##### DATA UNDER STUDY #####

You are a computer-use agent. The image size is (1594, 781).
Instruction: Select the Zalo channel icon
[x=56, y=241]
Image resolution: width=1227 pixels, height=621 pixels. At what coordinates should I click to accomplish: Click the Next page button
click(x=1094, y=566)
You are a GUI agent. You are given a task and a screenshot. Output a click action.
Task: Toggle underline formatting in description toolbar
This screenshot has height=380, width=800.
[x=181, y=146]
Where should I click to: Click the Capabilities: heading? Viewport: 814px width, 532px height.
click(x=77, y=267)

#####
##### DATA UNDER STUDY #####

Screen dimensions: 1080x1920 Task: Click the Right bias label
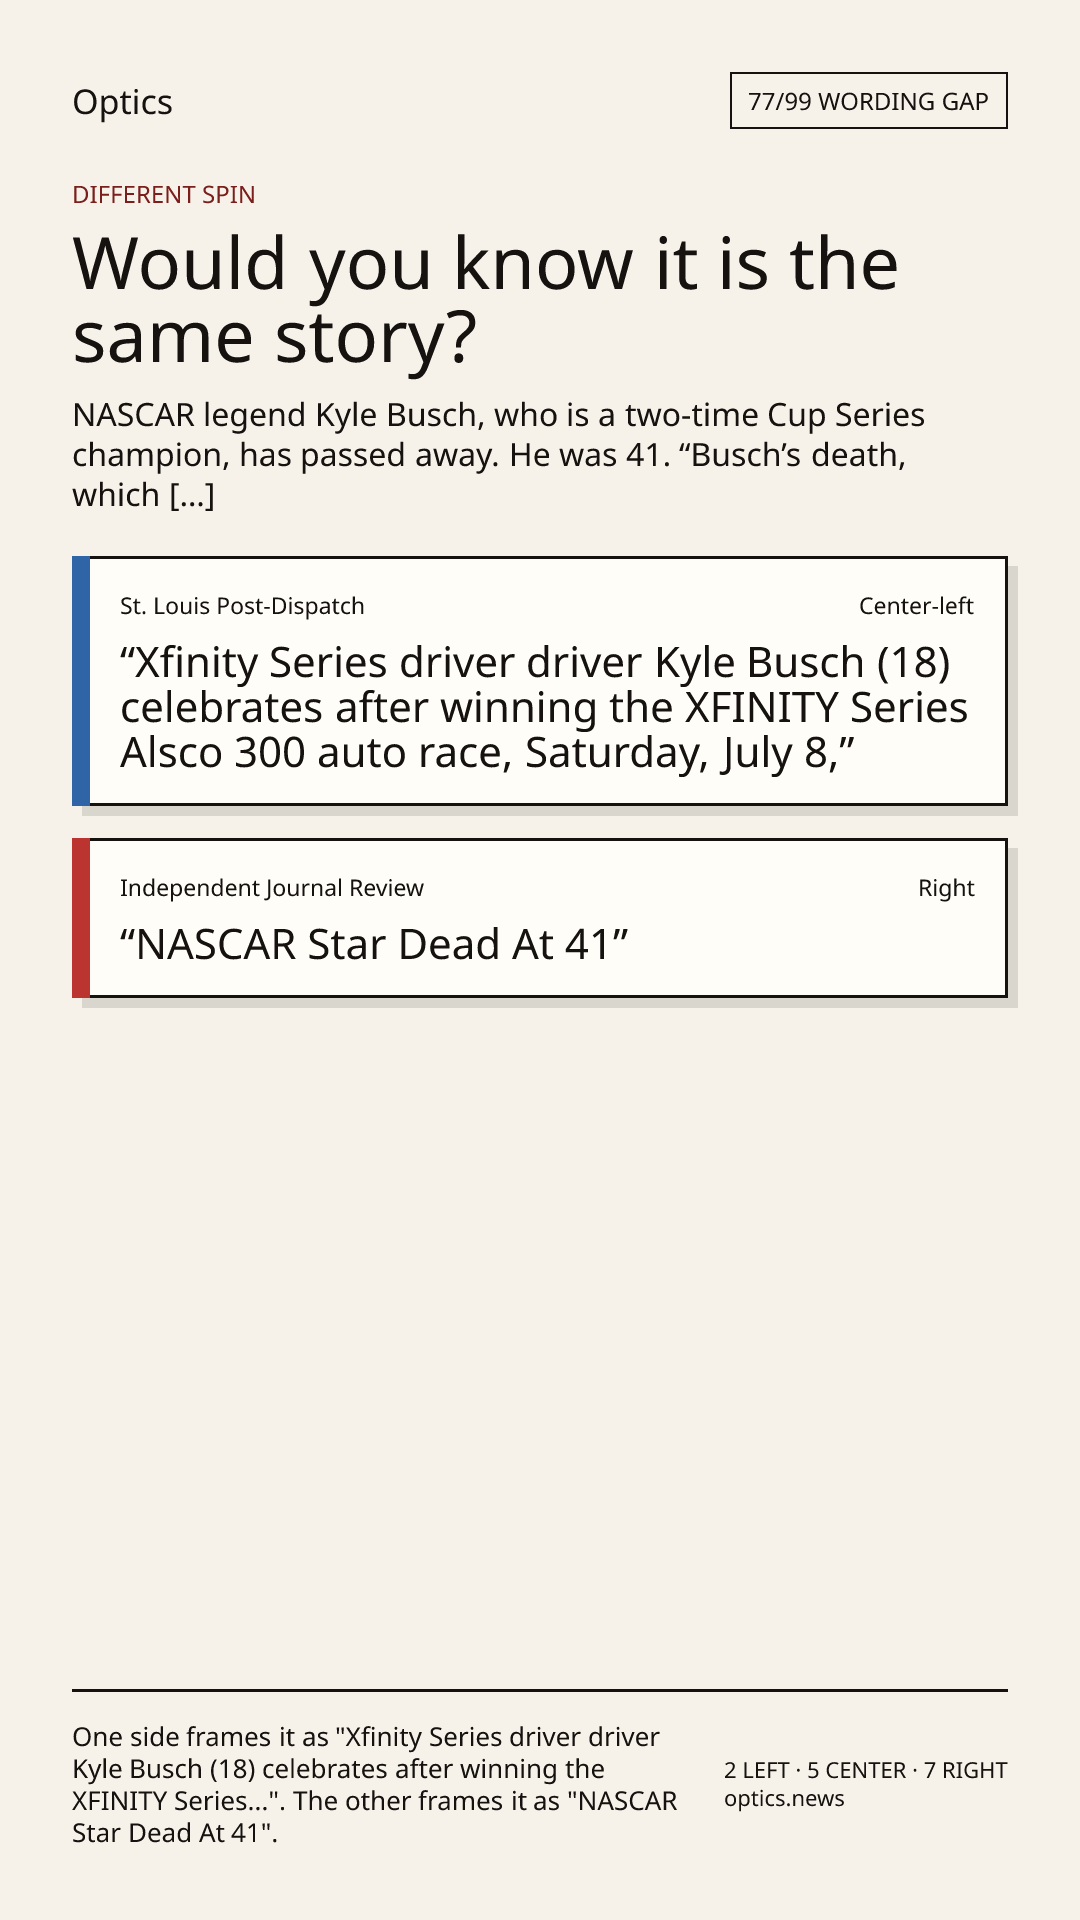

#####

_TASK PROMPT_
Go over the listing above and copy out each line that includes "agent".

_ANSWER SECTION_
You are a computer-use agent. The image size is (1594, 781).
You are a GUI agent. You are given a task and a screenshot. Output a click action.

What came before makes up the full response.